Jewellery has always occupied a special space in South Asian culture and femininity. As these pieces hold onto a part of the past and reveal many insightful details about the shared heritage. While culture in South Asia is vibrant and diverse, oftentimes we can notice an overlap of aesthetics in many artistic areas, especially jewellery and ornaments.
One such ornament being a two sided ear piece, known as Koppu, Bugadi and Bugudi in various parts of India. The innovative ornament was worn by women all over Tamil Nadu, Karnataka, Andhra Pradesh, Maharashtra and more. These ornaments are also worn by Raja Ravi Varma’s artistic muse in almost every painting, as they were used to denote a certain kind of women and aura.
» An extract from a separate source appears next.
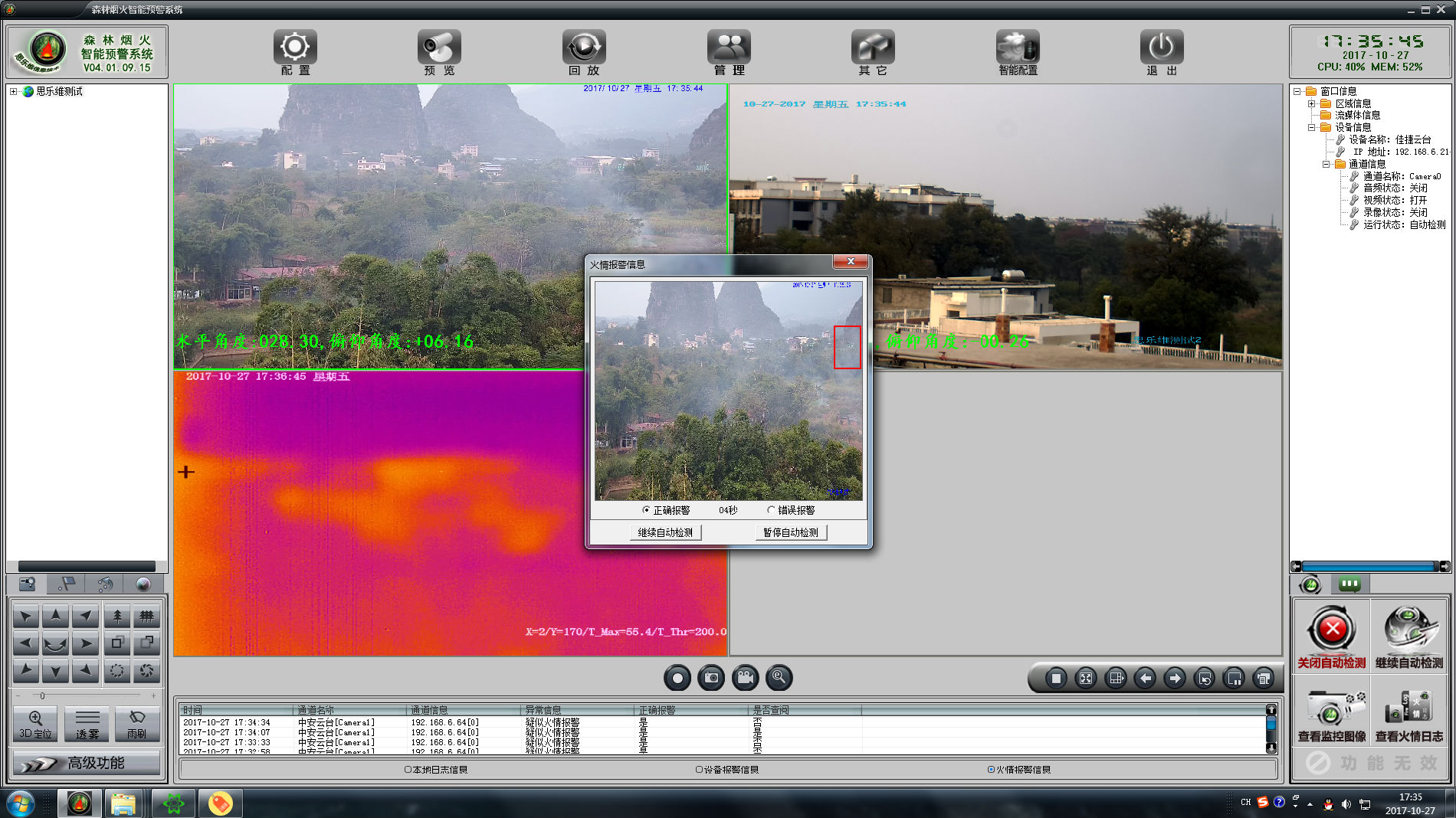
Task: Open the 其它 toolbar menu
Action: coord(873,48)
Worn in the helix region of the ear, this single ornament has such intricate handwork that their rare pieces are stored in Victoria & Albert Museum (taken during the British rule). The basic pattern is a thin, long, hollow plug with screw which is secured by little spherical designs at both ends. According to present day researchers, wearing a Bugadi was a social custom during olden times but remains relevant in Maharashtra even today.
There is some correlation between specific castes in the Hindu tier and their connections with Bugadi, however they have now dispersed over to many communities. According to Waltraud Ganguly, author of the book ‘Earrings: Ornamental Identity and Beauty in India’, the disc shaped Bugadis with geometric designs were probably worn by Non Hindus of Kerala and Sri Lanka as well.
The special ornament is not as prevalent in South Asia anymore however many contemporary labels are resurrecting this part of our heritage through their modernised Bugadi’s. Visual photo series by pages like Papreeka Tales are also documenting their rare presence on the streets of India. With the growing resurgence, we can hope to understand the origins of the unique ornament better.